All notices, requests, claims, demands and other communications hereunder shall be in writing and shall be given (and shall be deemed to have been duly received if so given) by hand delivery, telegram, telex, or telecopy, or facsimile transmission, or by mail (registered or certified mail, postage prepaid, return receipt requested) or by any courier service, providing proof of delivery. All communications hereunder shall be delivered to the respective parties at the following addresses or to such other address as the party to whom notice is given may have previously furnished to the other parties hereto in writing in the manner set forth above:

 

Party A:    EHang Intelligent Equipment (Guangzhou) Co., Ltd.
Communication Address:    5th floor, Building C, Yixiang Technology Park, No.72 Nanxiang Second Road, Luogang District, Guangzhou, PRC
Telephone:    ******
Contract person    Huazhi Hu
Party B:   
Huazhi Hu   
Address:    No. 1 Che Cheng Avenue, Xiangcheng District, Xiangfan City, Hubei Province, PRC
Yifang Xiong   
Address    No. 15, Building 9, No. 36 East Youyi Road, Beilin District, Xi’an City, PRC


Party C:    Guangzhou EHang Intelligent Technology Co., Ltd.
Communication Address:    Room 402 (only for office use), 4th floor, Auxiliary Building No. 11, Aoti Road, Tianhe District, Guangzhou, PRC

8.    Confidentiality

The parties admit and confirm any oral or written materials exchanged by the parties relating to this Agreement are confidential. The parties shall strictly maintain the confidentiality of all such materials. Without written approval by the disclosing party, the receiving party may not disclose to any third party any confidential materials, except any information: (a) is or becomes available to the public, other than as a result of a disclosure by the receiving party in breach of this Agreement; (b) needed to be disclosed subject to applicable ordinances; or (c) necessarily disclosed to the receiving party’s legal or financial consultant relating the contemplated transaction, provided the legal or financial consultant shall have similar confidentiality obligation as set forth in this Section. The breach of the confidentiality obligation by any staff or the institutions retained by the receiving party shall be deemed as the breach of such obligation by such receiving party.
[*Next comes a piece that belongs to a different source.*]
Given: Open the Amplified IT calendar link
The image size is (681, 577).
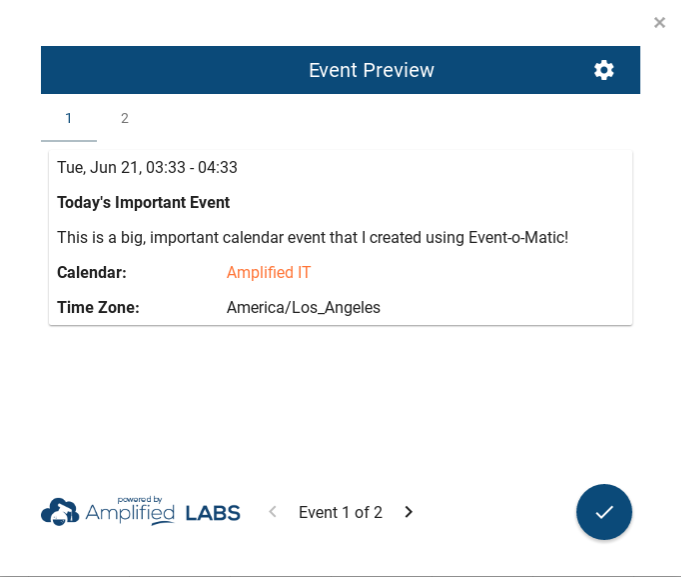Looking at the screenshot, I should (268, 272).
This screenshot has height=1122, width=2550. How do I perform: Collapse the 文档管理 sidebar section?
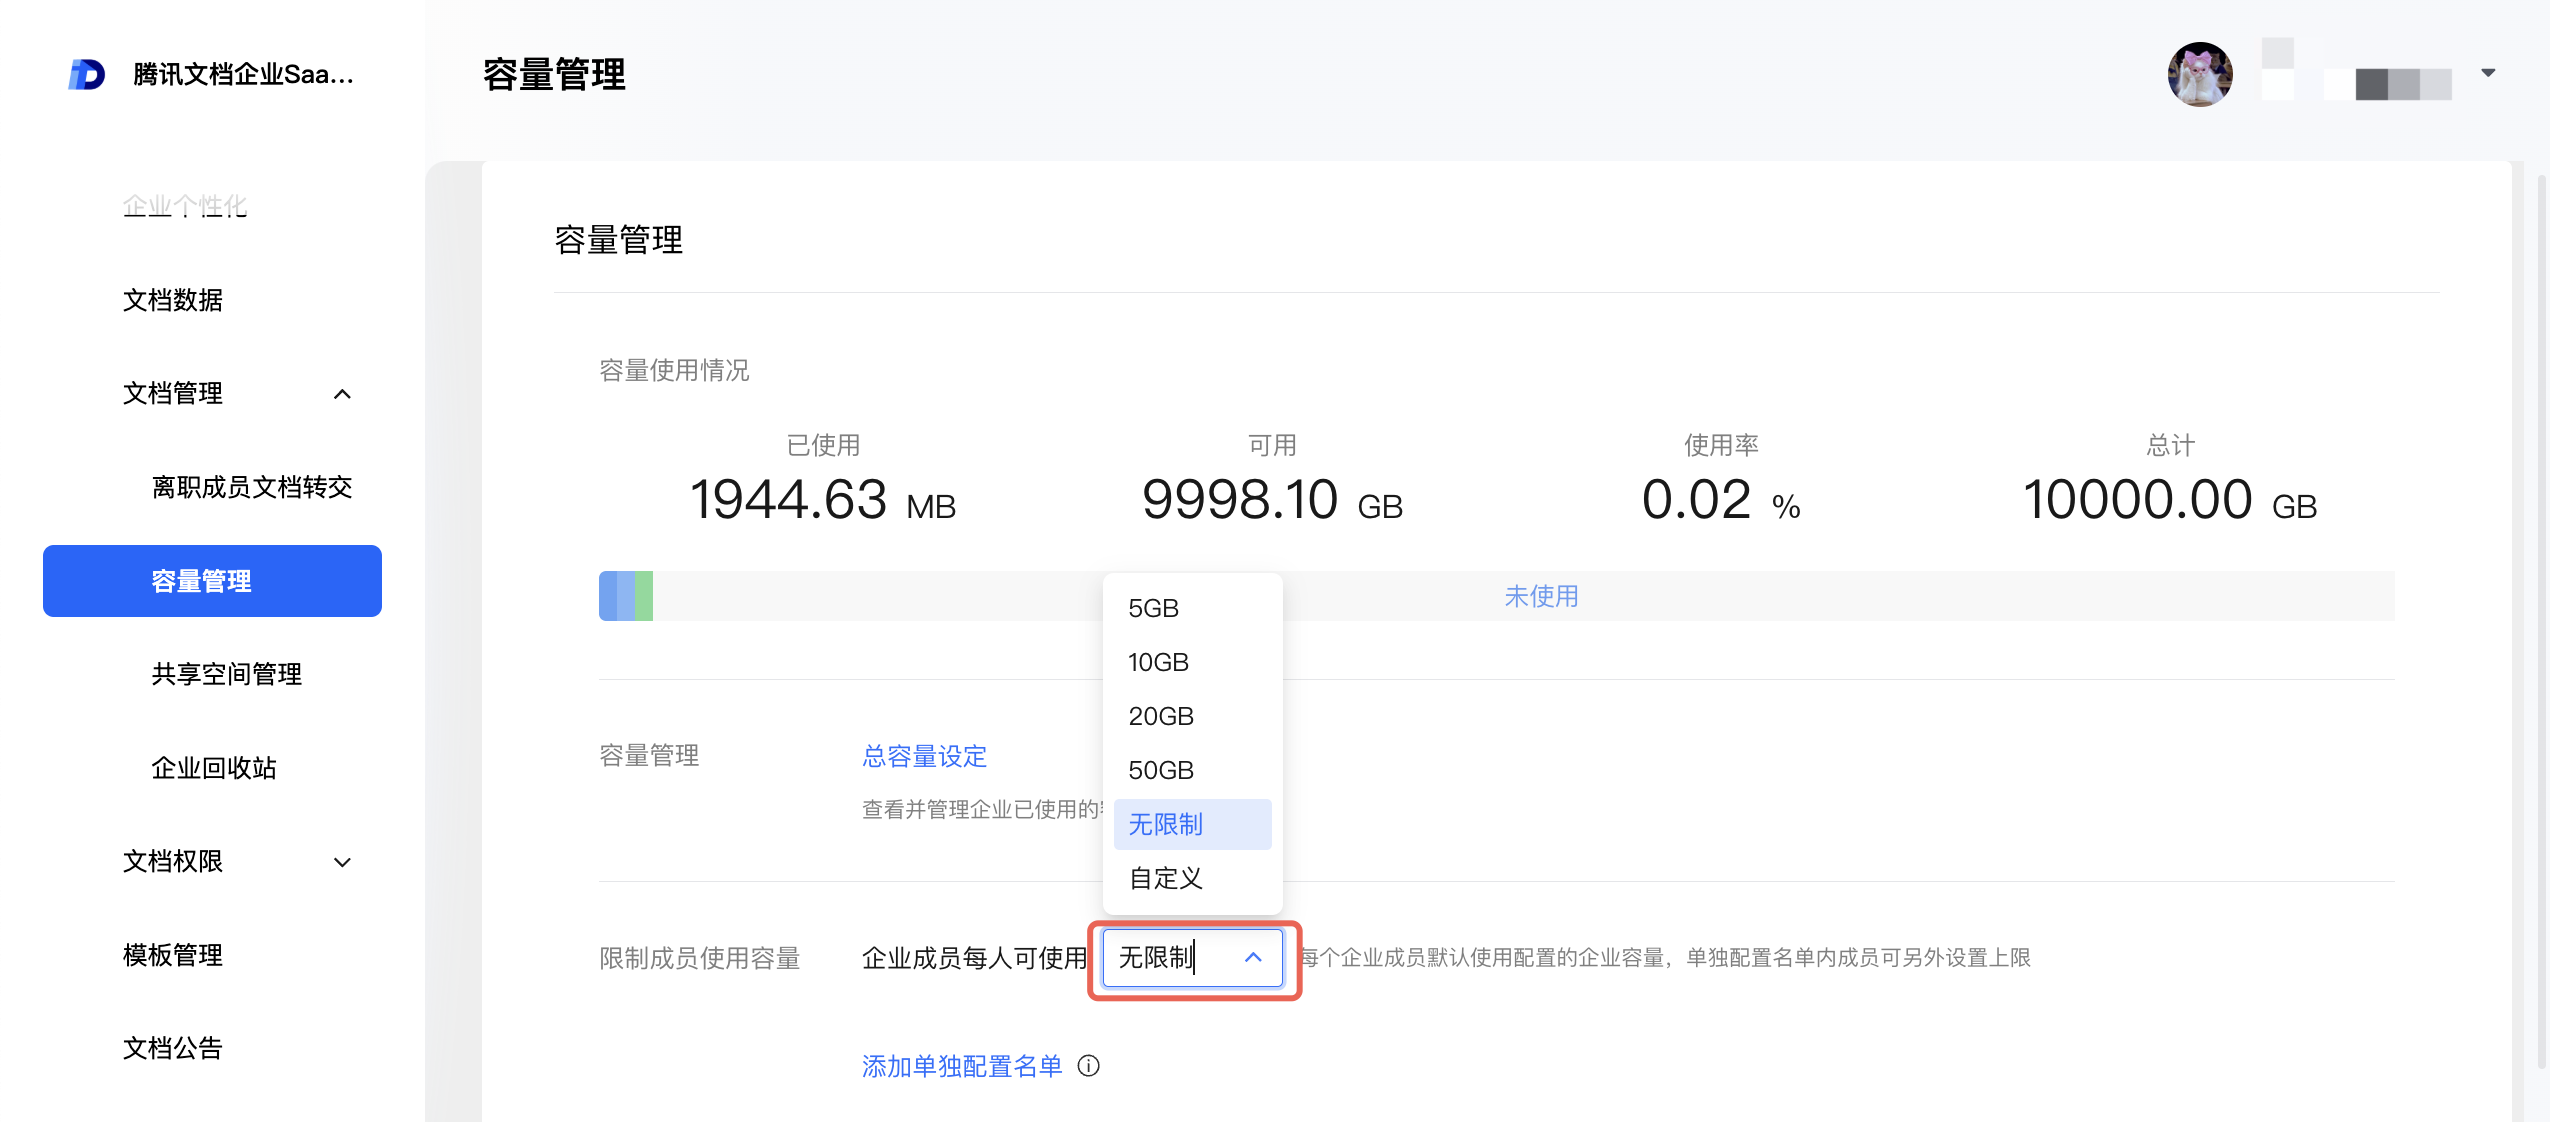342,394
This Section shall survive the termination of this Agreement.

9.    Further Assurances

The parties to the Agreement agree to promptly execute documents and to take actions reasonably necessary for the realization of the purpose of this Agreement.

10.    Miscellaneous

10.1 Amendment, Modification and Supplement

Any amendments, modification, supplements, additions or changes of the Agreement shall be in writing and come into effect upon being executed and sealed by the parties hereto.

10.2 Observance of Laws and Regulations

The parties to the Agreement shall observe and make sure the business operation of each party fully abide by all applicable laws and regulations of the PRC.

10.3 Entire Agreement

This Agreement constitute the sole and entire agreement among the parties hereto with respect to the subject matter hereof and supersedes and renders of no force and effect all prior oral or written agreements, commitments and undertakings among the parties with respect to the subject matter hereof.

10.4 Headings

The headings used in this Agreement have been inserted for convenience of reference only and do not define or limit the provisions hereof.

10.5 Language

This Agreement is executed in six (6) originals in Chinese which shall be prevail.


[Signature Page]

Party A: EHang Intelligent Equipment (Guangzhou) Co., Ltd.

Authorized Representative: /s/ Huazhi Hu

/s/ Seal of EHang Intelligent Equipment (Guangzhou) Co., Ltd.

Party B:

Huazhi Hu (signature): /s/ Huazhi Hu

Yifang Xiong (signature): /s/ Yifang Xiong

Party C: Guangzhou EHang Intelligent Technology Co., Ltd.

Authorized Representative: /s/ Shangjin Guo

/s/ Seal of Guangzhou EHang Intelligent Technology Co., Ltd.